A professor of history at the University of Maryland, Baltimore County, Kars grew up in the Netherlands and now lives in Washington, D.C. A noted historian of slavery, she is also the author of Breaking Loose Together. The historian receives US$75,000 – the largest reward for a work of non-fiction in English.
The two runners-up are the UK-based Canadian historian Rebecca Clifford, Professor of Transnational and European History at the University of Durham (Survivors: Children’s Lives after the Holocaust, Yale University Press), and the French historian Marie Favereau, Associate Professor of History at Paris Nanterre University (The Horde: How the Mongols Changed the World, Belknap Press of Harvard).

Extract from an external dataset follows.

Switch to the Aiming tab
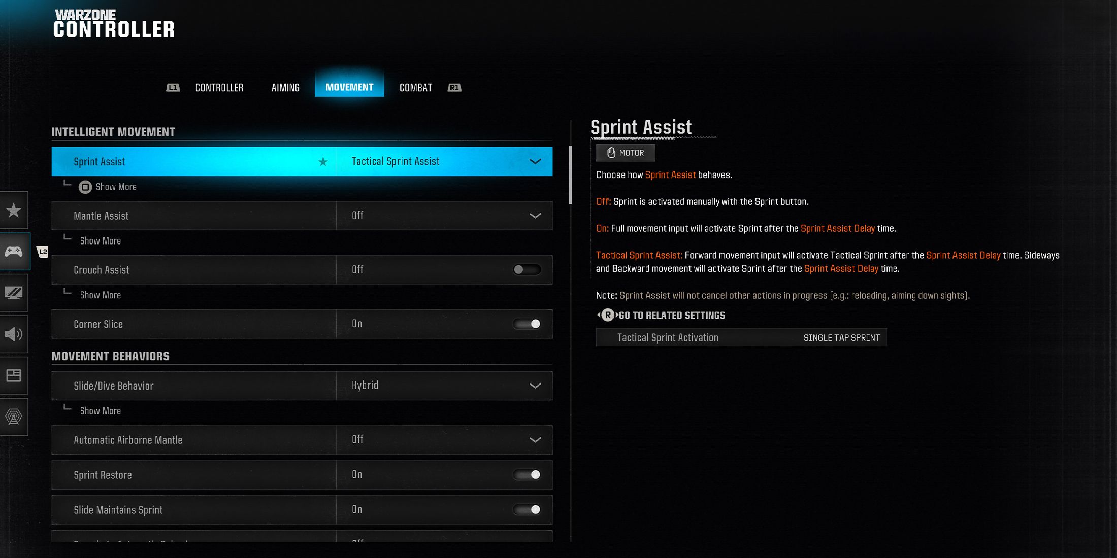This screenshot has width=1117, height=558. coord(283,87)
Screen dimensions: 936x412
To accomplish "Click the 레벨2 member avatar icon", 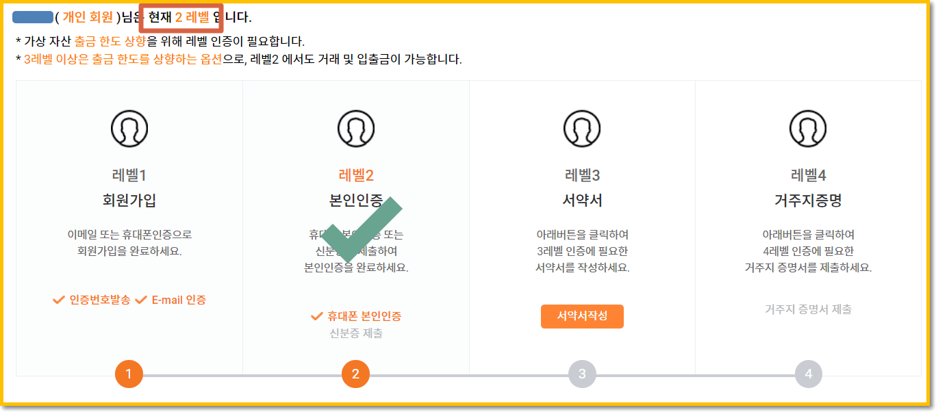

They each receive a Recognition of Excellence Award of US$10,000.
Michael Ignatieff, 2021 Chair of the Jury, announced the winner of the leading international history prize, administered by McGill University during a virtual ceremony.
“In our second year running the Cundill History Prize as a fully digital programme, we have reached an even bigger audience with some of the best history writing being produced right now, and today’s winner announcement marks the highpoint of another fantastic season of events,” said Mary Hunter, Interim Dean of the Faculty of Arts at McGill University. “Our 2021 jurors have chosen three extremely relevant finalists and, with Marjoleine Kars’ Blood on the River, we have a winner that brilliantly combines what our prize is seeking: mastery of the historian’s craft, a compelling narrative, and a fresh perspective on a topic that couldn’t be more relevant today.”

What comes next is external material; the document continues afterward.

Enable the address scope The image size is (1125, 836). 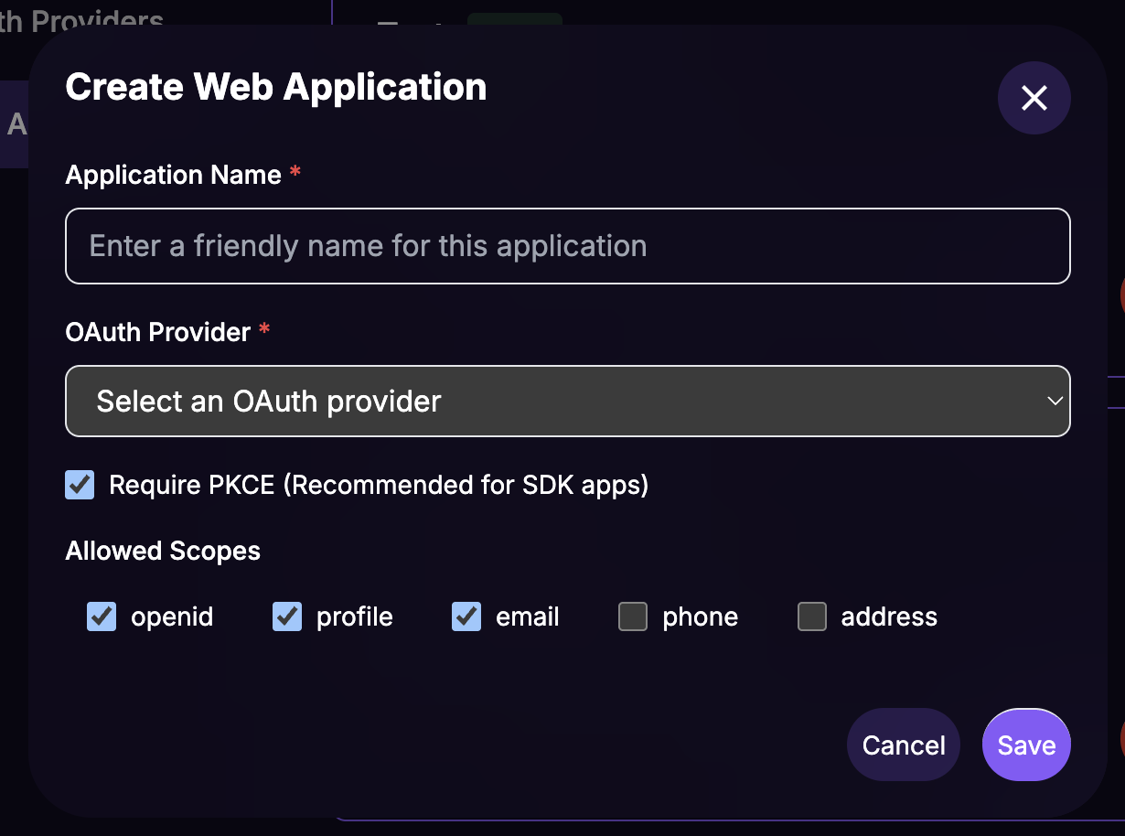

The ceremony was hosted by Nahlah Ayed, presenter of CBC Ideas, from the Montreal Museum of Fine Arts, the traditional venue of the gala. It was broadcast live in partnership with History Hit, whose presenter Dan Snow conducted live interviews with the finalists. The event concluded the Cundill History Prize Festival, a 2-day programme of digital events that delivered the prize to its global audience. It can now be re-watched here.
Camilla Townsend kicked off the Cundill History Prize Festival on Wednesday (December 1), delivering the 2021 Cundill Lecture on “Thinking About the Aztecs”. The event was brought to an international audience in partnership with HistoryExtra. Later that day, the Cundill Forum, in partnership with CBC Ideas, saw a conversation between finalists Rebecca Clifford, Marie Favereau and Marjoleine Kars under the headline “Why Do We Rewrite History?”.
Endowed by F. Peter Cundill, a distinguished McGill alumnus, philanthropist, and renowned global investor, the Cundill History Prize is open to books in English, as well as works translated into English, from anywhere in the world, regardless of the author’s nationality or place of residence.
Previous winners are: Camilla Townsend (2020), Julia Lovell (2019), Maya Jasanoff (2018), Daniel Beer (2017), Thomas W. Laqueur (2016), Susan Pedersen (2015), Gary Bass (2014), Anne Applebaum (2013), Stephen Platt (2012), Sergio Luzzatto (2011), Diarmaid MacCulloch (2010), Lisa Jardine (2009), Stuart B. Schwartz (2008).